以前、木造アパートに暮らしていた頃です。住居の北西南の三面が外気に接した風通しの良い古い建物でした。この住居の北側の部屋を作業スペースにして、北側外壁面室内側に本棚を設置しました。そして、本、資料がびしょびしょになりました。

要因は結露です。
本はそれ自体がページ間に空気層をもった、なかなか高性能な断熱材になります。そこに下記の悪条件が重なったことが結露の要因です。

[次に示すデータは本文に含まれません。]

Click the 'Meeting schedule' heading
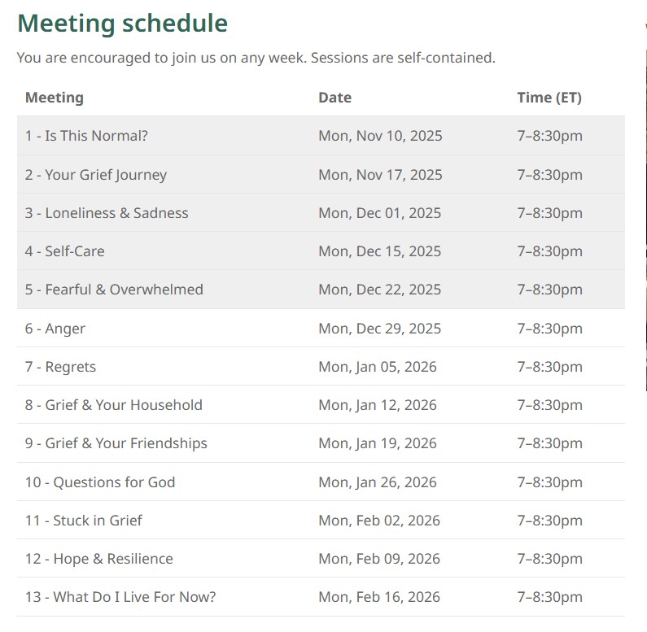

・北側の外壁で直射が当たりにくく、冬には北風があたり外壁面が冷える
・古い木造住宅で、当時の断熱性能はあまり高くない上、古いため性能も劣化
⇒外壁の室内面は冬は結構冷やされる
⇒室内の暖かい空気が本棚という断熱材に入っていき、その本が外壁からの冷気で冷やされる
⇒本の中で結露する

という仕組みになっています。うちはあまり冷暖房をしないので、室内の絶対湿度は比較的低いのですが(専門的内容ですが)、それでもこんなに結露するもんだ、、、と感心しました。外壁際に本棚や収納等空気が動きにくい場所を計画する場合は要注意です。若き日の無知な失敗でしたが、おかげで結露について身をもって学びました。

おまけで言いますと、ビルドインガレージや外から使う倉庫などを計画する場合は、十分な外気の通気、室内空気(暖かい湿り空気)の流入を遮断する、などの対策をしておくと良いかと。